TAVI Beneficial in Severe Aortic Stenosis

Myocardial function and exercise capacity improve in surviving patients

FRIDAY, April 13 (HealthDay News) -- While all-cause mortality is high in low-flow, low-gradient aortic stenosis patients receiving transcatheter aortic valve implantation (TAVI), surviving patients show significant improvements, according to a study published in the April issue of Catheterization & Cardiovascular Interventions.
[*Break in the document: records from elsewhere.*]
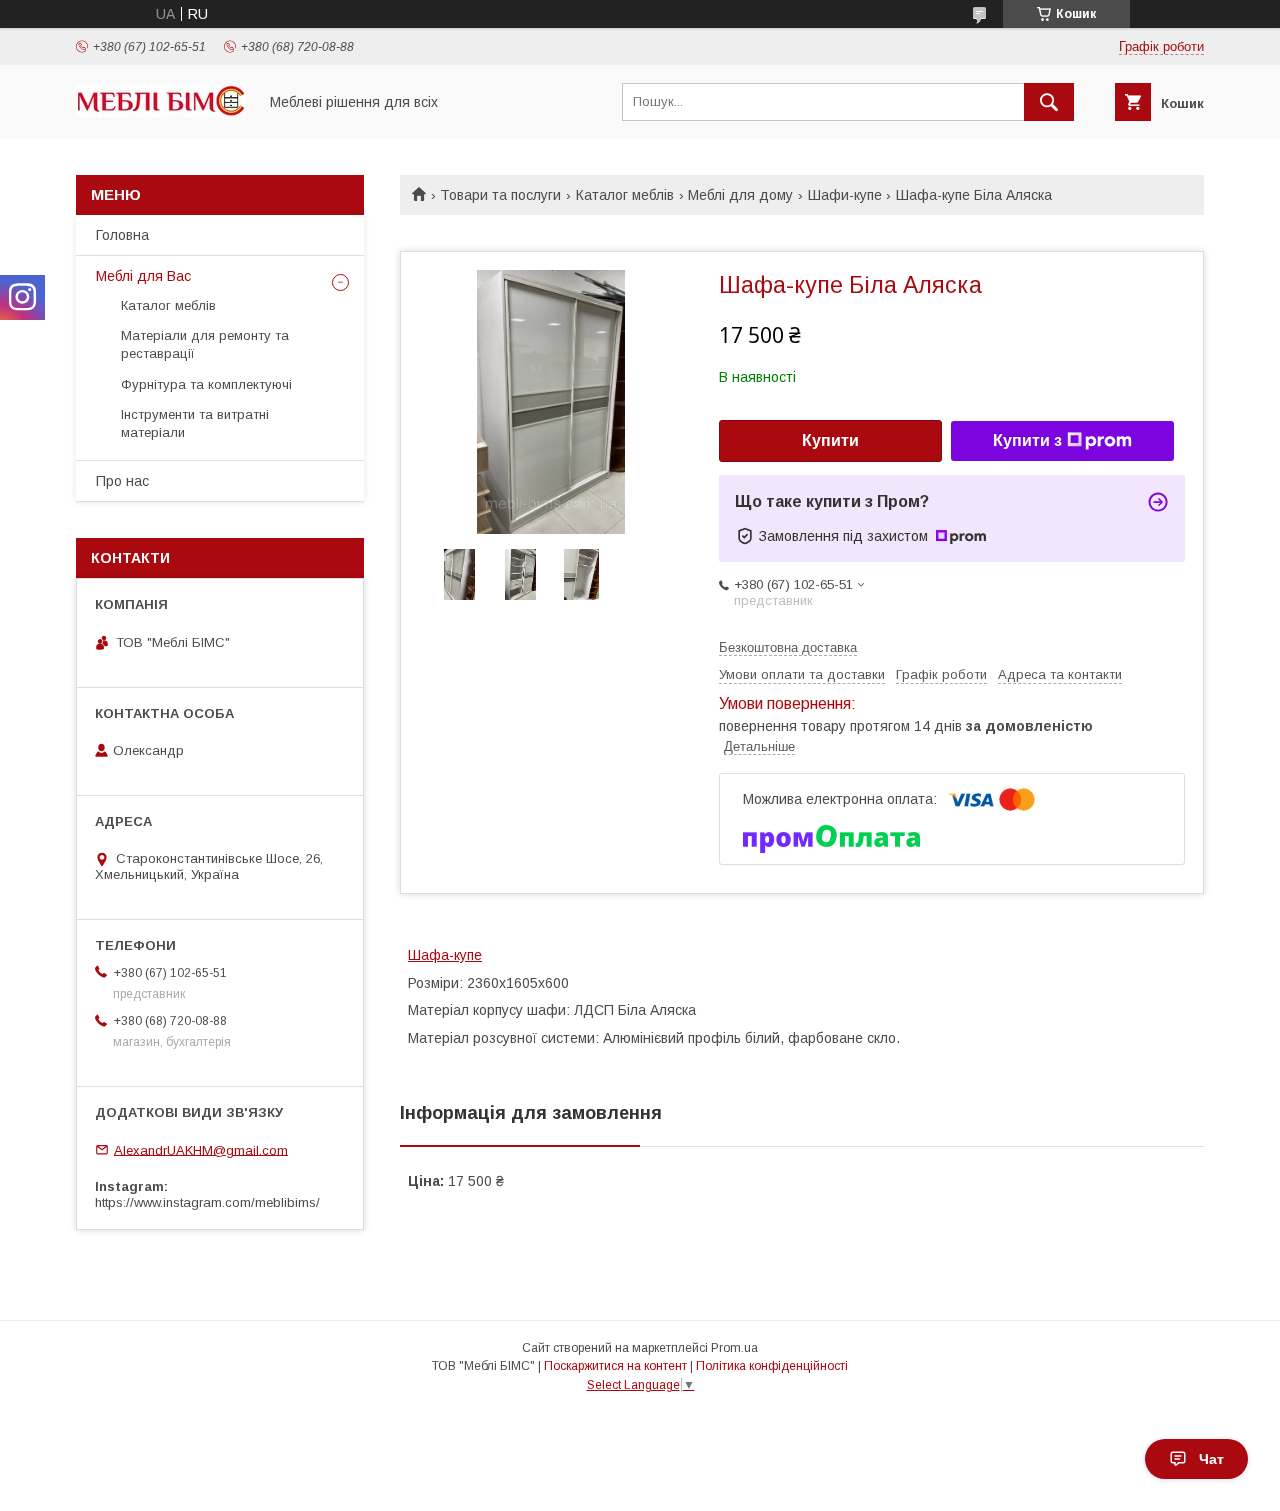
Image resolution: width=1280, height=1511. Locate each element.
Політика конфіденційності (772, 1366)
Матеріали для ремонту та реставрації (205, 344)
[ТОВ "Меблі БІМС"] (161, 112)
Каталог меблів (625, 195)
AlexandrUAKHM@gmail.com (201, 1149)
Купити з (1027, 440)
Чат (1211, 1459)
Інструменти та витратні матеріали (195, 423)
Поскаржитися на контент (615, 1366)
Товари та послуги (500, 195)
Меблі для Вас (143, 276)
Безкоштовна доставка (788, 647)
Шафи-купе (845, 195)
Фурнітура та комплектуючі (206, 384)
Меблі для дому (740, 195)
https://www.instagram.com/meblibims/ (207, 1202)
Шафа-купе (445, 955)
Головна (122, 235)
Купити (830, 440)
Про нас (122, 481)
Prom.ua (734, 1348)
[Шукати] (1049, 102)
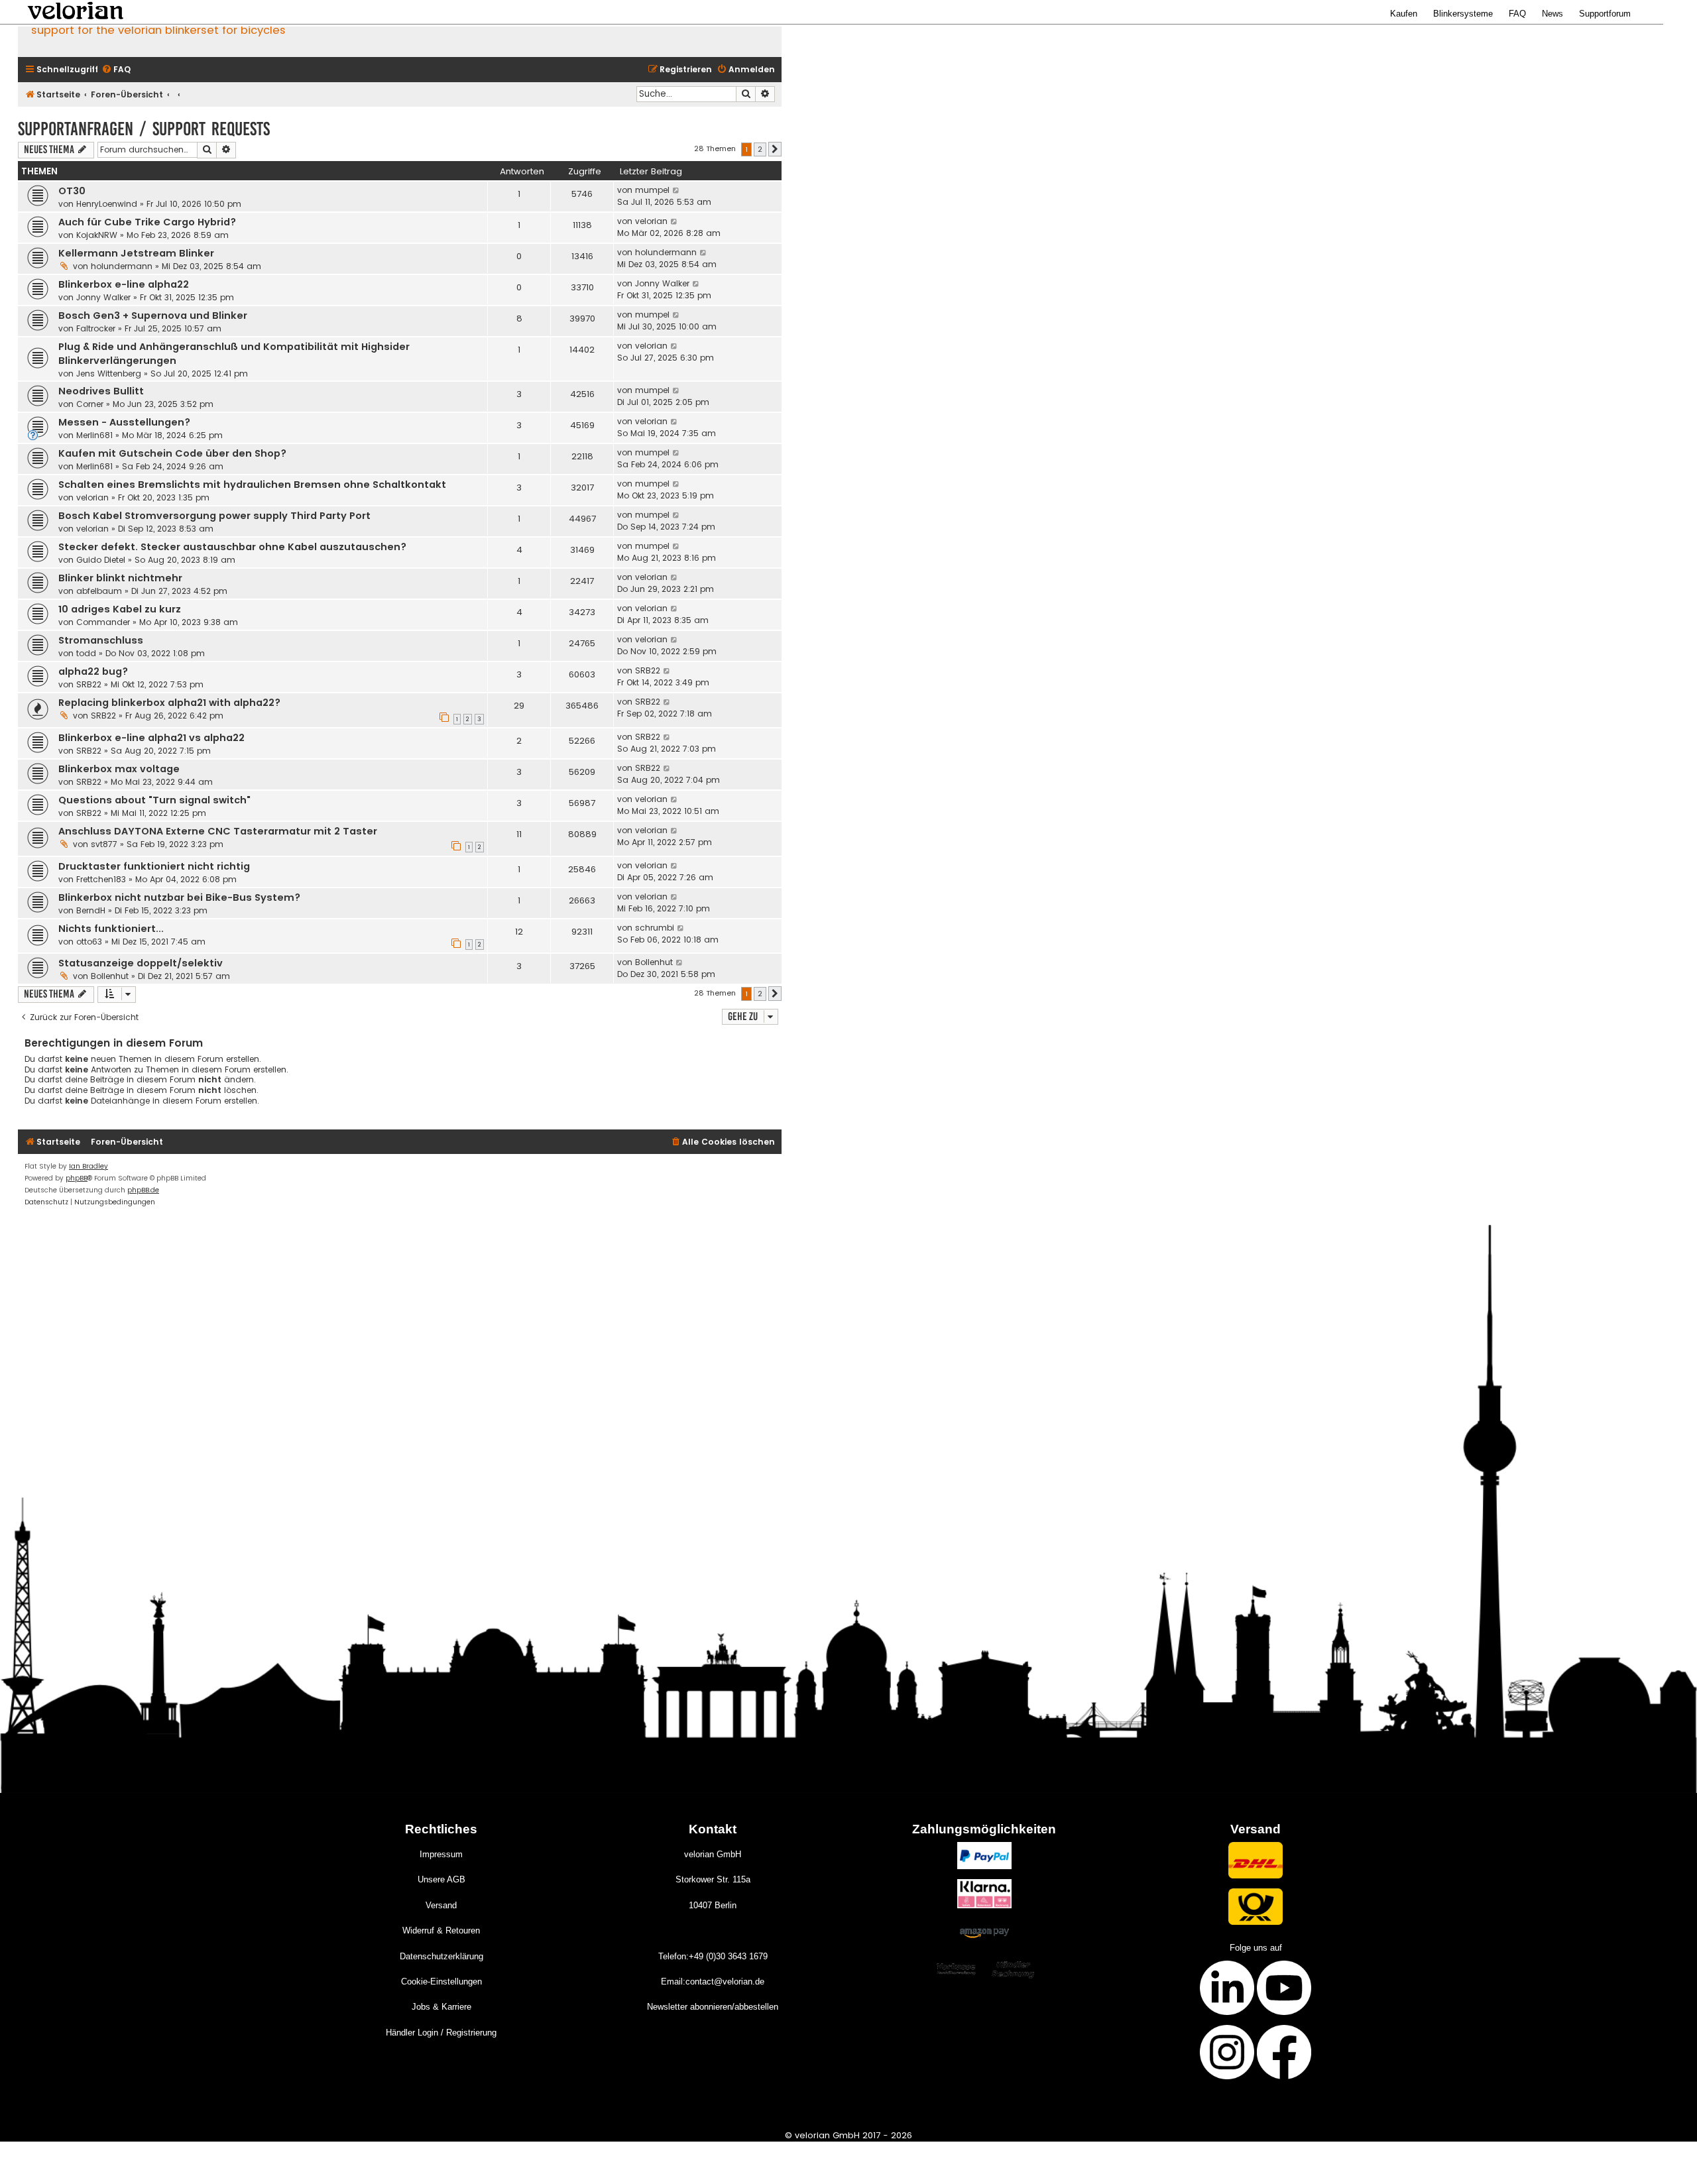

Michael Gotzmann, M.D., from the BG University-Hospital Bergmannsheil in Bochum, Germany, and colleagues studied 167 consecutive patients with native severe aortic stenosis and an excessive operative risk who underwent TAVI. Of these, 15 patients presented with low-flow, low-gradient aortic stenosis (aortic valve area <1 cm², left ventricular (LV) ejection fraction <40 percent, aortic mean gradient <40 mm Hg). The CoreValve prosthesis 18-F-generation (Medtronic) was inserted retrograde. Six months following the procedure, clinical follow-up and echocardiography were performed.

The researchers found that patients with low-flow, low-gradient aortic stenosis (mean LV ejection fraction 32 ± 6 percent and a mean aortic gradient 27 ± 7 mm Hg) had significantly higher all-cause mortality six months after TAVI compared to patients without low-flow, low-gradient aortic stenosis (33 versus 13 percent). In the surviving 10 patients with low-flow, low-gradient aortic stenosis, LV ejection fraction significantly increased (34 ± 6 percent before versus 46 ± 11 percent six months after TAVI) and the patient covered significantly more distance in the six-minute walk test (218 ± 102 meters before versus 288 ± 129 meters six months after TAVI).

"Our study suggests that TAVI is feasible in patients with severe comorbidities and low-flow, low-gradient aortic stenosis," the authors write.

One author is a physician proctor for CoreValve (Medtronic).